= Task =
Restrict the output to the lines below starting at the one that contains "At what coordinates should I click to accomplish: Enable" and ending at the one that contains "Given: Select the Filtros tab", and restate them word for word, both ends included.

Start of Dataset excerpts

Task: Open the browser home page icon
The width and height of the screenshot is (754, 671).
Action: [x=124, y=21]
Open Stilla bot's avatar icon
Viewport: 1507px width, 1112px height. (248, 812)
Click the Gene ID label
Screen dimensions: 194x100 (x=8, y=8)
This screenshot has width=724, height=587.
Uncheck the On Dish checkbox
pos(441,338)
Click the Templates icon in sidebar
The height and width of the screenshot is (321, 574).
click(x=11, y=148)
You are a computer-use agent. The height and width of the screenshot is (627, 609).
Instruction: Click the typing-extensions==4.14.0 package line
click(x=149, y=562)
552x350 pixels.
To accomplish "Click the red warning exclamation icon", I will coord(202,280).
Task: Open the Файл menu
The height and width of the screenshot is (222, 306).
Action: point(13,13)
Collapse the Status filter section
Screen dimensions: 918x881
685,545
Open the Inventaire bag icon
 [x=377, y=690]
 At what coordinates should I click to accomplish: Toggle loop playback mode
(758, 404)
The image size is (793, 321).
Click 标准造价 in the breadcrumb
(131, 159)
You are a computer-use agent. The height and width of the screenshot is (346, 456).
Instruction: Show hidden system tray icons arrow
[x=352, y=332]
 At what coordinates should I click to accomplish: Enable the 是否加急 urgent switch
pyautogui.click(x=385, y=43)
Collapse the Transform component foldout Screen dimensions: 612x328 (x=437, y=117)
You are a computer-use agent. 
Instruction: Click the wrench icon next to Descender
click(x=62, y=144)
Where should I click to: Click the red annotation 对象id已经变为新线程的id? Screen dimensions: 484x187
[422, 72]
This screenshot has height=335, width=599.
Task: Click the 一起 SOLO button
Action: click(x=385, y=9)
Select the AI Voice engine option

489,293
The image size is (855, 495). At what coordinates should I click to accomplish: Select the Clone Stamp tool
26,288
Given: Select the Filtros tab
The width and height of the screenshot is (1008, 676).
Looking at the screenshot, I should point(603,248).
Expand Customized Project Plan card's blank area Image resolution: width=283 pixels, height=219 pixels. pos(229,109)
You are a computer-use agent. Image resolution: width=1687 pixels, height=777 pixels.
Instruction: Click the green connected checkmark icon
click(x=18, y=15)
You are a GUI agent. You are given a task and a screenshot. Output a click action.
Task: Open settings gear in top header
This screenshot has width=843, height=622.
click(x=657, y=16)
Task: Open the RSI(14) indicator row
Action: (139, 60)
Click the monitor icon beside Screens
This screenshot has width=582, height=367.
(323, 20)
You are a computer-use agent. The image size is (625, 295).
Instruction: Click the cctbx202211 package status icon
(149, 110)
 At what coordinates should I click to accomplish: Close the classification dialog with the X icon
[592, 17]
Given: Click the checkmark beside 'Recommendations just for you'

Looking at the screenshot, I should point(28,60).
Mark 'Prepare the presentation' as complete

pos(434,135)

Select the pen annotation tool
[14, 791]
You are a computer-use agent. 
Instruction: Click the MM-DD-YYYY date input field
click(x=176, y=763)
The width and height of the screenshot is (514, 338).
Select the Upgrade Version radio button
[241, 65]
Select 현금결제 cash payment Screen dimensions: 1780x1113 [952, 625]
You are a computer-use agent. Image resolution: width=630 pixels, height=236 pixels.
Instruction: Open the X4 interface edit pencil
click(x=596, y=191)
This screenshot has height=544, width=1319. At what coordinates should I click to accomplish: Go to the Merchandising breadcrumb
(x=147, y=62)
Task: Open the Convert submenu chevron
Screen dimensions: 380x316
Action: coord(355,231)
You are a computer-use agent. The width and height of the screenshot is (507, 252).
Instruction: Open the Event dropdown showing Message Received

End of Dataset excerpts

= Answer to this exercise =
 At what coordinates should I click to accomplish: Enable the 是否加急 urgent switch
pyautogui.click(x=385, y=43)
Collapse the Transform component foldout Screen dimensions: 612x328 (x=437, y=117)
You are a computer-use agent. 
Instruction: Click the wrench icon next to Descender
click(x=62, y=144)
Where should I click to: Click the red annotation 对象id已经变为新线程的id? Screen dimensions: 484x187
[422, 72]
This screenshot has height=335, width=599.
Task: Click the 一起 SOLO button
Action: click(x=385, y=9)
Select the AI Voice engine option

489,293
The image size is (855, 495). At what coordinates should I click to accomplish: Select the Clone Stamp tool
26,288
Given: Select the Filtros tab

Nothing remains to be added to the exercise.